Published in 1994, a time when football’s historical and cultural impact had yet to be fully appreciated, Soccer Against the Enemy convincingly counters the dismissiveness of intellectuals and gives two fingers up to Americans’ happily glorified ignorance. It cast the world’s most popular sport as a key player in games where the goalposts move – where the stakes are life, death and political power, not just a weekend’s three-point haul.
“When a game matters to billions of people it ceases to be just a game-” Kuper writes in the book’s opening lines. “Soccer is never just soccer.” The rest of the book’s 300-odd pages develop that intricate and multi-dimensional thesis, backing it up with mountains of evidence from Cameroon to Argentina, Margaret Thatcher to Maradona. In Kuper’s hands, football’s century of growth, controversy and drama comes to life and the sport comes into its own; not just as a staple of the modern world, but also as a force that holds society in thrall.
Kuper’s individual arguments are always fascinating: Gazza as a microcosm of 20th century Anglo-European relations. The symmetry between football fan culture and terrorist organizations.
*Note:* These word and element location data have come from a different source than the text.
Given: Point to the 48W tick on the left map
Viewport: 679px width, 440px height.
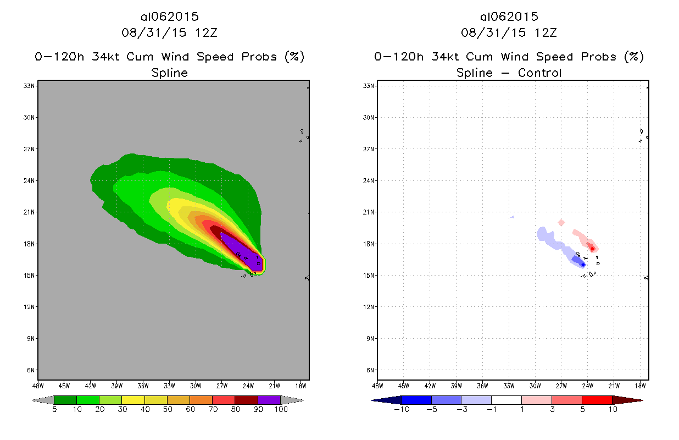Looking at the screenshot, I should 37,385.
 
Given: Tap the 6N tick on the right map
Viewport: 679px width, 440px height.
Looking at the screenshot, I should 370,370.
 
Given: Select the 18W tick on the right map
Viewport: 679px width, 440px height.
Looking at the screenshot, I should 641,385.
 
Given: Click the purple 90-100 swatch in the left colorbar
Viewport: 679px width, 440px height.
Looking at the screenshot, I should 269,400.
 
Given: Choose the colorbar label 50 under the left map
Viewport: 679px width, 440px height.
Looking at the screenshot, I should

The game as a mechanism for resisting oppressive rule. As the book’s subtitle suggests, Kuper sees football as a tool of government. Match results play a role in political campaigns and cover-ups, World Cup appearances publicize a nation’s manufactured image.
Born in Uganda, but an Englishman and Dutchman too, Kuper has a unique vantage point from which to interpret a sport molded in the image of the cultures that harbor it. It’s Kuper’s multinational, citizen-of-the-world appreciation that makes Soccer Against the Enemy so successful in conveying the intricacies of faraway lands. But Kuper’s insight is no genetic windfall: it’s the product of years of toil, travel and expense.
Nights in youth hostels, hours at Moscow airports, conversations in unknown languages… Soccer Against the Enemy takes no shortcuts. A book that promises to traverse the globe does so thoroughly yet simply, moving from one destination to the next with an ease that defies the complexity of such convoluted geographical maneuvers.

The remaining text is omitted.